Introduction
This documentation provides a step-by-step guide to building an event-driven architecture using AWS services that automatically converts audio files uploaded to an Amazon S3 bucket into text using the AWS Transcribe Service. This setup leverages several AWS services to create an efficient and automated workflow.
Architecture Overview
The architecture consists of the following AWS services:
Amazon S3: Used to store audio files.
AWS Lambda: Triggers the transcription process when a new audio file is uploaded to S3.
AWS Transcribe: Converts audio files to text.
Amazon SNS (Simple Notification Service): Notifies users when the transcription is complete.
Step-by-Step Implementation
Step 1: Create an S3 Bucket
Log in to your AWS Management Console.
Navigate to S3.
Click on Create bucket.
Enter a unique bucket name and choose a region.
Click Create bucket.
Step 2: Set Up AWS Lambda Function
Go to the AWS Lambda service.
Click on Create function.
Choose Author from scratch.
Enter a name for your function, e.g.,
TranscribeAudioFunction
.Choose a runtime (Node.js or Python is commonly used).
Under Permissions, select Create a new role with basic Lambda permissions.
Click Create function.
Step 3: Configure Lambda to Handle S3 Events
Scroll down to the Function code section.
Add the following code snippet in Python to handle the S3 event and start the transcription job:
import json
import boto3
def lambda_handler(event, context):
transcribe = boto3.client('transcribe')
s3 = boto3.client('s3')
# Extracting the bucket name and file name from the event
bucket = event['Records'][0]['s3']['bucket']['name']
key = event['Records'][0]['s3']['object']['key']
# Transcription job details
job_name = key.split('.')[0] # Use the file name without extension
job_uri = f"s3://{bucket}/{key}"
# Start transcription job
response = transcribe.start_transcription_job(
TranscriptionJobName=job_name,
Media={'MediaFileUri': job_uri},
MediaFormat='mp3', # Change as per your audio file format
LanguageCode='en-US' # Change as per your audio language
)
return {
'statusCode': 200,
'body': json.dumps('Transcription job started successfully!')
}
Step 4: Set Up S3 Event Notification
Go back to your S3 bucket and select the Properties tab.
Scroll down to Event notifications and click Create event notification.
Enter a name for your event.
Under Event types, select PUT (to trigger when a file is uploaded).
Under Destination, choose Lambda Function and select the Lambda function you created earlier.
Click Save changes.
Step 5: IAM Permissions for Lambda
Go to the IAM service in the AWS Management Console.
Select the role associated with your Lambda function.
Click on Attach policies and add the following policies:
AmazonS3ReadOnlyAccess
AmazonTranscribeFullAccess
AWSLambdaBasicExecutionRole
Step 6: (Optional) Set Up SNS for Notifications
Create a new SNS Topic in the SNS console.
Subscribe to the topic with your email to receive notifications.
Update your Lambda function to publish a message to the SNS topic upon transcription completion:
import boto3
sns = boto3.client('sns')
# After starting the transcription job
sns.publish(
TopicArn='arn:aws:sns:your-region:your-account-id:your-topic-name',
Message='Transcription job started: ' + job_name
)
Step 7: Test the Architecture
Upload an audio file to your S3 bucket.
Check the AWS Transcribe service to see if the transcription job has started.
If you’ve set up SNS, check your email for notifications.
Step 8: Retrieve Transcription Results
You can retrieve the transcription results by calling the get_transcription_job
method in another Lambda function or manually in the AWS Management Console.

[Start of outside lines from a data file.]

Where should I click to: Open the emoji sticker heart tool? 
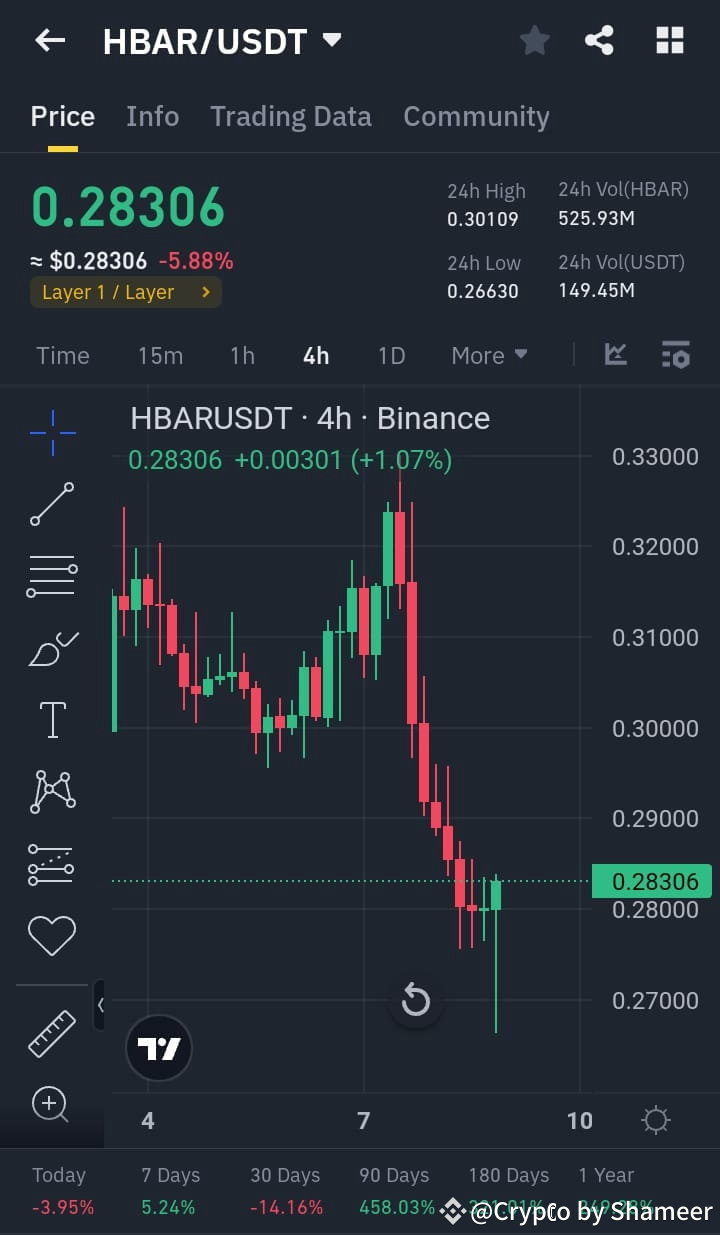point(52,935)
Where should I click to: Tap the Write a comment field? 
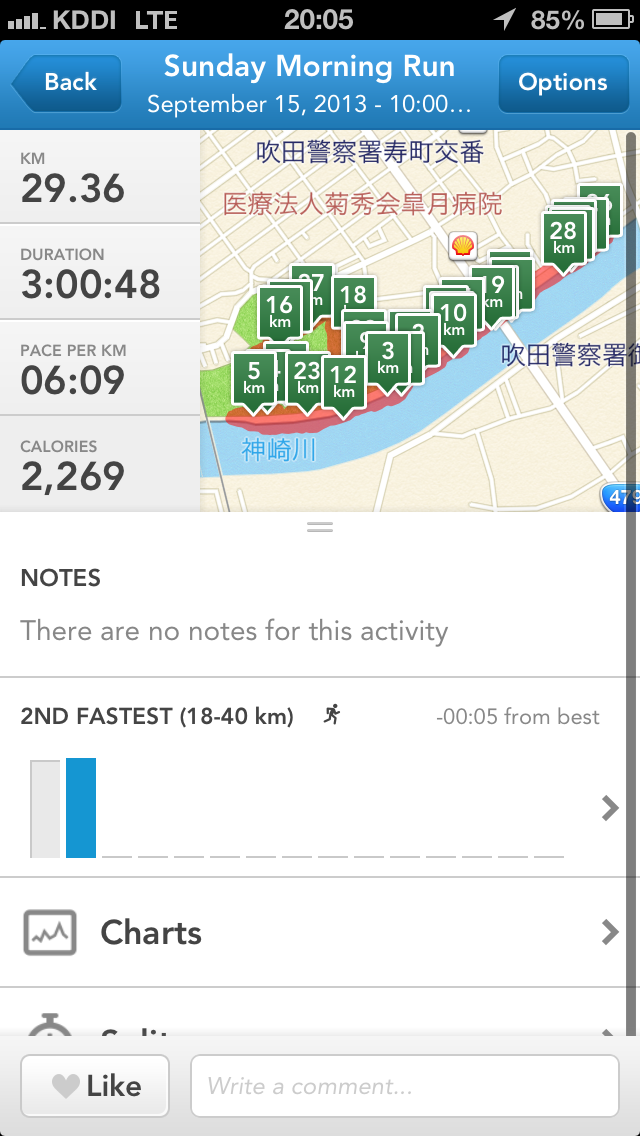point(404,1086)
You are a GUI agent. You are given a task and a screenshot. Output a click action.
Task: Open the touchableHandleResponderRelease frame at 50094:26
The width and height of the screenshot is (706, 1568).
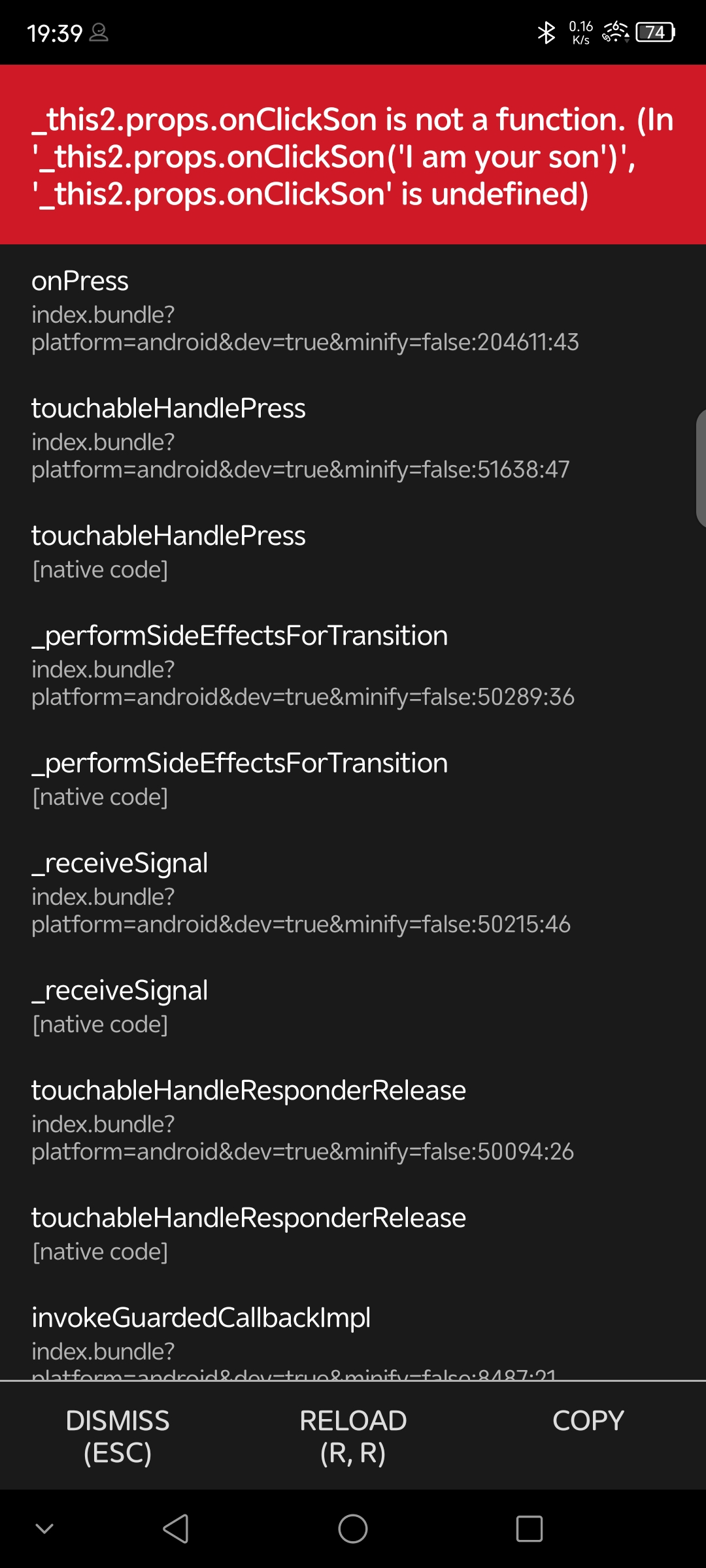pos(303,1120)
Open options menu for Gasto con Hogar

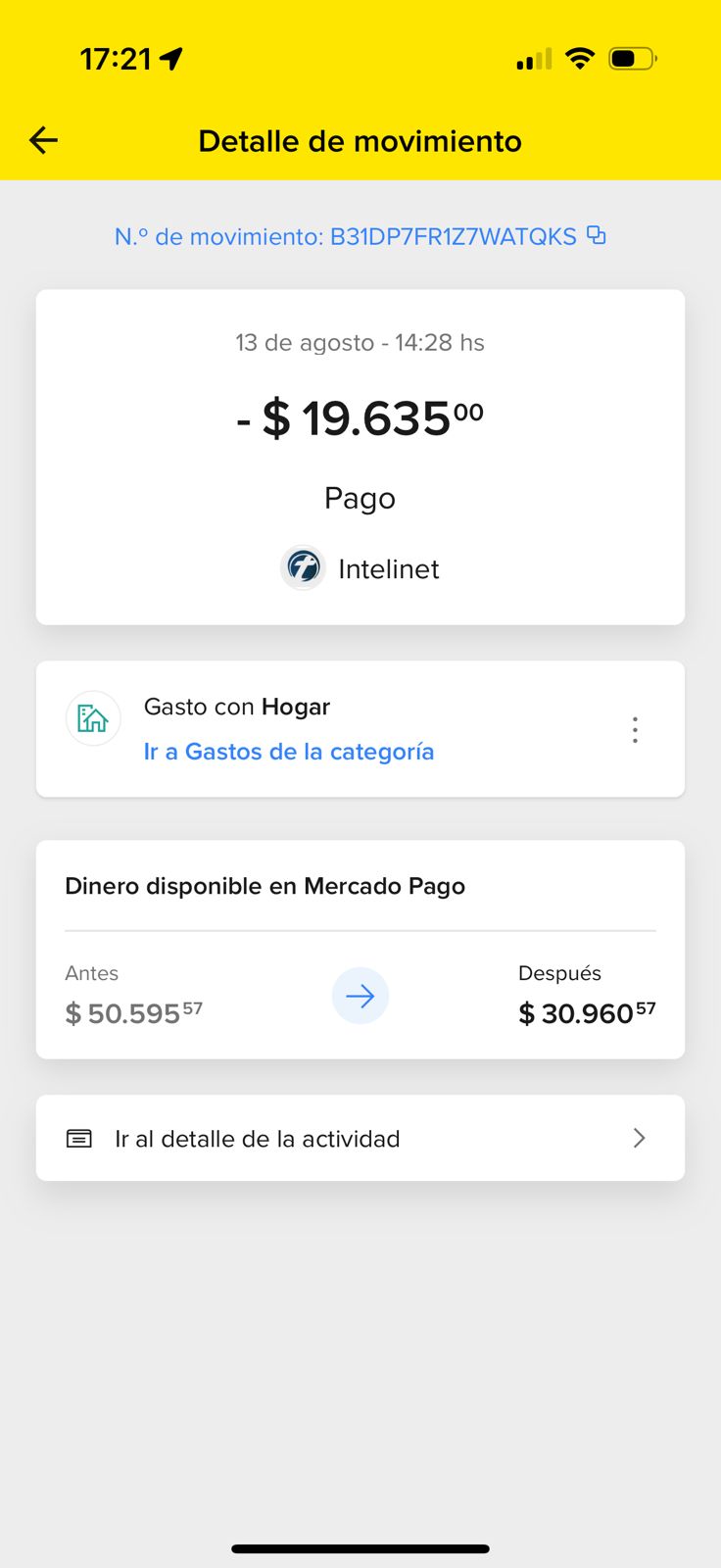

Here’s an example of how to retrieve the transcription results:
def get_transcription_result(job_name):
response = transcribe.get_transcription_job(TranscriptionJobName=job_name)
return response['TranscriptionJob']['Transcript']['TranscriptFileUri']
Conclusion
By following this documentation, you have successfully created an event-driven architecture that automates the transcription of audio files uploaded to S3 using AWS services. This setup not only enhances efficiency but also streamlines the handling of audio content, making it ideal for various applications such as transcription services, content creation, and accessibility solutions.